## [TASK DESCRIPTION]
As the answer, give every line of the records that includes the word "will".

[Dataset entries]

# # # # # # #

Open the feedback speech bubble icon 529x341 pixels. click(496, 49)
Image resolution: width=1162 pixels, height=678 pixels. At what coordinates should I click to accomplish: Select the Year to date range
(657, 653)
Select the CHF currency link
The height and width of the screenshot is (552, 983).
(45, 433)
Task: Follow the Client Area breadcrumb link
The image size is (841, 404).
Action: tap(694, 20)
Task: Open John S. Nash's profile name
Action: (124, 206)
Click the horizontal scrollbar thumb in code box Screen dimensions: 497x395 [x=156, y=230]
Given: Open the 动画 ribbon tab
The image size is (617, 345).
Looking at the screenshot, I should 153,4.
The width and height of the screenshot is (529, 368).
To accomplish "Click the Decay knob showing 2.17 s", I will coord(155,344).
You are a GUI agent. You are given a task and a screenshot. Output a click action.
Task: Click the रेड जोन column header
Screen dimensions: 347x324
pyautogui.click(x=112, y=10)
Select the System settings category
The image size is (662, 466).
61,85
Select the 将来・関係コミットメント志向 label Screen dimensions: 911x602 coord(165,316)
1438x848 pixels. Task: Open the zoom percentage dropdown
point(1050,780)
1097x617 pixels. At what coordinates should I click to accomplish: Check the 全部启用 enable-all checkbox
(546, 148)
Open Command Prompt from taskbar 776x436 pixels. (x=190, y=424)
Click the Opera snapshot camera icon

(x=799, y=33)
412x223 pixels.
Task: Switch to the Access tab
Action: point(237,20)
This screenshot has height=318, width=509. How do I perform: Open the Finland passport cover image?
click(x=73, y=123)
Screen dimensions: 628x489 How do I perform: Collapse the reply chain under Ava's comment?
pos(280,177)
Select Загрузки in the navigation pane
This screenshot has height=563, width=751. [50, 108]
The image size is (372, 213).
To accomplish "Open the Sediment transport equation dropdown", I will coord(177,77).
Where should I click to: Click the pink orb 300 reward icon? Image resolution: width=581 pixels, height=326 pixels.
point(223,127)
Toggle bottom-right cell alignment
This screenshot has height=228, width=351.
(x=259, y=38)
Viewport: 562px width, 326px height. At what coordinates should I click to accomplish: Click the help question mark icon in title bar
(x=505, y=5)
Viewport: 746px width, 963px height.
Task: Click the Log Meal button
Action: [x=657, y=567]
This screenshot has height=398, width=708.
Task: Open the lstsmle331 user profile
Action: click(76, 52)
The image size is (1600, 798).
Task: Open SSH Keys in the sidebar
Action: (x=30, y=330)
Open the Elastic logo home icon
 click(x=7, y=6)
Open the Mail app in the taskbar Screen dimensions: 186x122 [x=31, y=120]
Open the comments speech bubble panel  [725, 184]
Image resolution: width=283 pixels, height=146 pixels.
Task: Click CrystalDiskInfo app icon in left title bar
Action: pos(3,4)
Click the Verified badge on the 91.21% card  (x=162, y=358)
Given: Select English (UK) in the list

# # # # # # #

## [YOUR RESPONSE]
To accomplish "Click the Decay knob showing 2.17 s", I will coord(155,344).
To accomplish "Open the Sediment transport equation dropdown", I will coord(177,77).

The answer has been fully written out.